**EXTRACT:**
** BEGIN **

Celebrate a Queer Irish Musical at the Hollywood Fringe: A Man of No Importance
By Armando Huipe
A Man of No Importance was the Good People Theater Company’s opening show. Offered to Los Angeles audiences for the first time at the Hollywood Fringe Festival, this chamber musical pays homage to Oscar Wilde and Wildean codification of gay people. Alfie Byrne (Dominic McChesney) is a bus conductor in 1964 Dublin, but a poet and community theater director at heart. He passes out bus tickets while reading Oscar Wilde’s poetry to his passengers. After work, he puts on plays at St. Imelda’s and, most privately, he holds a secret in his heart that causes him to feel shame and self-loathing. In the end, he sings, “you just have to love who you love.”

** END **

Word and element pointing listing
** BEGIN **

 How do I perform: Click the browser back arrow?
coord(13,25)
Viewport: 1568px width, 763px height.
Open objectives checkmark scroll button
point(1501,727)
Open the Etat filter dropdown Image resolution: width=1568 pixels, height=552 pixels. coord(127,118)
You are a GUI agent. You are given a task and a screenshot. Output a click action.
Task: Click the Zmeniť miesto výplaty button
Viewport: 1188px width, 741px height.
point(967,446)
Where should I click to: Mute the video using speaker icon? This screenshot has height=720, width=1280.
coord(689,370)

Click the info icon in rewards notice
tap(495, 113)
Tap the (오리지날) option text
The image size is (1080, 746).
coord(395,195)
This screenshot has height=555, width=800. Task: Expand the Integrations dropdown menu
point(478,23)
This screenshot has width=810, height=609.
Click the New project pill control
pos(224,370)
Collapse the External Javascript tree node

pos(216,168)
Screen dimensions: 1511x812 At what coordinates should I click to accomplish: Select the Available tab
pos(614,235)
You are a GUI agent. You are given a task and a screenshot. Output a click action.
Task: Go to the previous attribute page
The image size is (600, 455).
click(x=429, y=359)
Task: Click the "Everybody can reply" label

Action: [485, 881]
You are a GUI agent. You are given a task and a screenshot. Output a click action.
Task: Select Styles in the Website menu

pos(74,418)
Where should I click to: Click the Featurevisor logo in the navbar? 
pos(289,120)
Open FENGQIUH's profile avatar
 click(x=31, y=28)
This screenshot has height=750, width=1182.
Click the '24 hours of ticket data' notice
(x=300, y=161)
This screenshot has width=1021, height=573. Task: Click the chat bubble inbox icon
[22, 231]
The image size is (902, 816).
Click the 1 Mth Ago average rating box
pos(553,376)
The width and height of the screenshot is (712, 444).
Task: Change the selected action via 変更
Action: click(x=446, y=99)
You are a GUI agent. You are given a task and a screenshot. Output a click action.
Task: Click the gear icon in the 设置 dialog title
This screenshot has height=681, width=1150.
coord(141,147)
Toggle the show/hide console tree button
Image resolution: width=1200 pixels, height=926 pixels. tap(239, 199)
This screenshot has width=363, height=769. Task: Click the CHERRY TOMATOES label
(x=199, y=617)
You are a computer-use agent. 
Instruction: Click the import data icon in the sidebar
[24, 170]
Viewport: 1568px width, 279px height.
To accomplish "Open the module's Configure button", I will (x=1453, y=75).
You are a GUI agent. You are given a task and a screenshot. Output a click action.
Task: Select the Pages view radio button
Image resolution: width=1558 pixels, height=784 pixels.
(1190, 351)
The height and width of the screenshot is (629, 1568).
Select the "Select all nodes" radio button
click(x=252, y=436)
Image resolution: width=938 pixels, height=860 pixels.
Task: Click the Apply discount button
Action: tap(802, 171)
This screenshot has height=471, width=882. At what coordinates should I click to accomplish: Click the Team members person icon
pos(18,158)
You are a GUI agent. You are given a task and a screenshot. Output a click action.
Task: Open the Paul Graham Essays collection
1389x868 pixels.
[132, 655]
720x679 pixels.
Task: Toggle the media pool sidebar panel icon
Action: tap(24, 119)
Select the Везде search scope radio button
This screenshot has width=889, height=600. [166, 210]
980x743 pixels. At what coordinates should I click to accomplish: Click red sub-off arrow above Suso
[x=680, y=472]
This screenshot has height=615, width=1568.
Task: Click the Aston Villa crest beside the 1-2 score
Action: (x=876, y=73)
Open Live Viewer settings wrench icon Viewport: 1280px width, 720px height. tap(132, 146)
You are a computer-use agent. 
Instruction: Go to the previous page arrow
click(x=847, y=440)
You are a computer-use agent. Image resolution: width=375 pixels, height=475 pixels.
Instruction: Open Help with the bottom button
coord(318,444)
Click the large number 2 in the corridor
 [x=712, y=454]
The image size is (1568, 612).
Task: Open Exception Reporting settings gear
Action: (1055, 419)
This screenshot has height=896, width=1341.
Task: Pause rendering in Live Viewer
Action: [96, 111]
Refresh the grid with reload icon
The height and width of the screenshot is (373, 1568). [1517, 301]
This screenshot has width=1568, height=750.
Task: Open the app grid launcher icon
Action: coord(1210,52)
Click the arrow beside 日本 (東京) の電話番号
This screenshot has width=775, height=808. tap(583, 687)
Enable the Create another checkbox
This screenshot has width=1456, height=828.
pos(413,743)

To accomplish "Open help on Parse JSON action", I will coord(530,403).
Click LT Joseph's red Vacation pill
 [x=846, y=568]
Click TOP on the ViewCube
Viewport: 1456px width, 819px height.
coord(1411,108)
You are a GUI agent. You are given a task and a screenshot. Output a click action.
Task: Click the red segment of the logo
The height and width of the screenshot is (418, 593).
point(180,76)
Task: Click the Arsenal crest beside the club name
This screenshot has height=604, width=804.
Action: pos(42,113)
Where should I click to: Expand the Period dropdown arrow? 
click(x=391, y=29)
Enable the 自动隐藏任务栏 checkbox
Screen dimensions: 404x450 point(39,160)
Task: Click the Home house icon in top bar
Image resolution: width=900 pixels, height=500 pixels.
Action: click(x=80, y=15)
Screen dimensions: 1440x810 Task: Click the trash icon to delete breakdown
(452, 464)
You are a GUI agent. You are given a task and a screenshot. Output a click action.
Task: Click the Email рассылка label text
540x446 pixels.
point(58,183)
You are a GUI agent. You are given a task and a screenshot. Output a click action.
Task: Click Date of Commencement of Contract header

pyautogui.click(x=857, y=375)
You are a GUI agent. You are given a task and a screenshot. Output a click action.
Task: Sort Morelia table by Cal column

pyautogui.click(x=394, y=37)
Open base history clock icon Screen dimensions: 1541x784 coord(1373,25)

** END **

**PROBLEMS:**
- A) Summarize the review of the musical A Man of No Importance in two sentences.
- B) Take the review of the Hollywood Fringe production of A Man of No Importance further, picking up after its last sentence.
The listing plays no part in what is asked here.

**RESPONSES BY TASK:**
- A) A Man of No Importance, a chamber musical honoring Oscar Wilde, was the Good People Theater Company's opening show and its first Los Angeles staging, at the Hollywood Fringe Festival. It follows Alfie Byrne, a bus conductor in 1964 Dublin who reads Wilde's poetry to passengers and stages plays at St. Imelda's while privately carrying a secret that fills him with shame.

- B)
The momentum in this production took a song and a half to find its legs, but once it did it transports the audience to a different era in the LGBT movement. In that period, you signal to your potential partners by reading a certain book in public or asking for a cigarette you do not intend to smoke. The shame and bullying displayed in this play is still very much a reality in some places.
Shirley Anne Hatton plays Alfie’s sister, Lily Byrne, with many deeply felt layers. At first you might think she’s ready to shame her brother for the way he is, but she has to come to terms with his sexuality just as Alfie has. The rest of the cast played a slate filled with vibrant, quirky and lovable characters in this Dublin community dedicated to their community theater.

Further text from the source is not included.